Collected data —
※

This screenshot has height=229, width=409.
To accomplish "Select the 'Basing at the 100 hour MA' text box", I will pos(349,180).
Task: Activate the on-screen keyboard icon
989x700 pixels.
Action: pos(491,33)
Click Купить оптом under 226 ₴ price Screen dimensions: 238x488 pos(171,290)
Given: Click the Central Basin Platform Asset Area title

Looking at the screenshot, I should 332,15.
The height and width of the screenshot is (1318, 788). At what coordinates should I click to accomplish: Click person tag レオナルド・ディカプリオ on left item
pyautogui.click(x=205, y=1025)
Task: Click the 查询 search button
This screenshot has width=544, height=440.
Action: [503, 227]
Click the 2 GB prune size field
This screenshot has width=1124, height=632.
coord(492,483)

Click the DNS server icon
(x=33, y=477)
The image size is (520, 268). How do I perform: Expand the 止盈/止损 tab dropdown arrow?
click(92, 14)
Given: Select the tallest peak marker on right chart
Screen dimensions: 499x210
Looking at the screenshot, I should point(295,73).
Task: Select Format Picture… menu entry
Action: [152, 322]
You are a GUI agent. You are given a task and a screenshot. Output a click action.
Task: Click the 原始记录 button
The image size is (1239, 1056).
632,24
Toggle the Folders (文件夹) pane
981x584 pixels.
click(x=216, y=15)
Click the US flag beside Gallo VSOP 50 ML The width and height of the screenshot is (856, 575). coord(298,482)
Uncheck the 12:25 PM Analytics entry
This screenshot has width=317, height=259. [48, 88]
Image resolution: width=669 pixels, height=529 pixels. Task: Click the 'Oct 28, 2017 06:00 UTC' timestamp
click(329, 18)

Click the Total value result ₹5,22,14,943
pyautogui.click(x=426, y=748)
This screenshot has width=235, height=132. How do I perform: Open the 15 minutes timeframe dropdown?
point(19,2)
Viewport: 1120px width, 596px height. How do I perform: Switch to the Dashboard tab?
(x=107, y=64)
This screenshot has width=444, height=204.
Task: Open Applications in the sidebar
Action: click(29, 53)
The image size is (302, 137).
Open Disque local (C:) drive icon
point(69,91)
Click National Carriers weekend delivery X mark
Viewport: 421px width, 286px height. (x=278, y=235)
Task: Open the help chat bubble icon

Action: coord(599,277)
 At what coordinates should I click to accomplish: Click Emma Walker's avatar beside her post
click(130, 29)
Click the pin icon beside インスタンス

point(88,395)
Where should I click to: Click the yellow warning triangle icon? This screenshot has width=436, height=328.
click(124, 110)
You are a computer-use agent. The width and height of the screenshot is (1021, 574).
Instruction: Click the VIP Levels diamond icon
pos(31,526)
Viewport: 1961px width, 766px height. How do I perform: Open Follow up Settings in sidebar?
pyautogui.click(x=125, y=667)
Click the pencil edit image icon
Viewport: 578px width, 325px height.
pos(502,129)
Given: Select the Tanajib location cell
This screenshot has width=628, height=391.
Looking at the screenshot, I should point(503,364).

※

Task goal — Reproduce all the data precisely, word for word.

Finished task —
This screenshot has height=229, width=409.
To accomplish "Select the 'Basing at the 100 hour MA' text box", I will pos(349,180).
Task: Activate the on-screen keyboard icon
989x700 pixels.
Action: pos(491,33)
Click Купить оптом under 226 ₴ price Screen dimensions: 238x488 pos(171,290)
Given: Click the Central Basin Platform Asset Area title

Looking at the screenshot, I should 332,15.
The height and width of the screenshot is (1318, 788). At what coordinates should I click to accomplish: Click person tag レオナルド・ディカプリオ on left item
pyautogui.click(x=205, y=1025)
Task: Click the 查询 search button
This screenshot has width=544, height=440.
Action: [503, 227]
Click the 2 GB prune size field
This screenshot has width=1124, height=632.
coord(492,483)

Click the DNS server icon
(x=33, y=477)
The image size is (520, 268). How do I perform: Expand the 止盈/止损 tab dropdown arrow?
click(92, 14)
Given: Select the tallest peak marker on right chart
Screen dimensions: 499x210
Looking at the screenshot, I should point(295,73).
Task: Select Format Picture… menu entry
Action: [152, 322]
You are a GUI agent. You are given a task and a screenshot. Output a click action.
Task: Click the 原始记录 button
The image size is (1239, 1056).
632,24
Toggle the Folders (文件夹) pane
981x584 pixels.
click(x=216, y=15)
Click the US flag beside Gallo VSOP 50 ML The width and height of the screenshot is (856, 575). coord(298,482)
Uncheck the 12:25 PM Analytics entry
This screenshot has width=317, height=259. [48, 88]
Image resolution: width=669 pixels, height=529 pixels. Task: Click the 'Oct 28, 2017 06:00 UTC' timestamp
click(329, 18)

Click the Total value result ₹5,22,14,943
pyautogui.click(x=426, y=748)
This screenshot has width=235, height=132. How do I perform: Open the 15 minutes timeframe dropdown?
point(19,2)
Viewport: 1120px width, 596px height. How do I perform: Switch to the Dashboard tab?
(x=107, y=64)
This screenshot has width=444, height=204.
Task: Open Applications in the sidebar
Action: click(29, 53)
The image size is (302, 137).
Open Disque local (C:) drive icon
point(69,91)
Click National Carriers weekend delivery X mark
Viewport: 421px width, 286px height. (x=278, y=235)
Task: Open the help chat bubble icon

Action: coord(599,277)
 At what coordinates should I click to accomplish: Click Emma Walker's avatar beside her post
click(130, 29)
Click the pin icon beside インスタンス

point(88,395)
Where should I click to: Click the yellow warning triangle icon? This screenshot has width=436, height=328.
click(124, 110)
You are a computer-use agent. The width and height of the screenshot is (1021, 574).
Instruction: Click the VIP Levels diamond icon
pos(31,526)
Viewport: 1961px width, 766px height. How do I perform: Open Follow up Settings in sidebar?
pyautogui.click(x=125, y=667)
Click the pencil edit image icon
Viewport: 578px width, 325px height.
pos(502,129)
Given: Select the Tanajib location cell
This screenshot has width=628, height=391.
Looking at the screenshot, I should point(503,364).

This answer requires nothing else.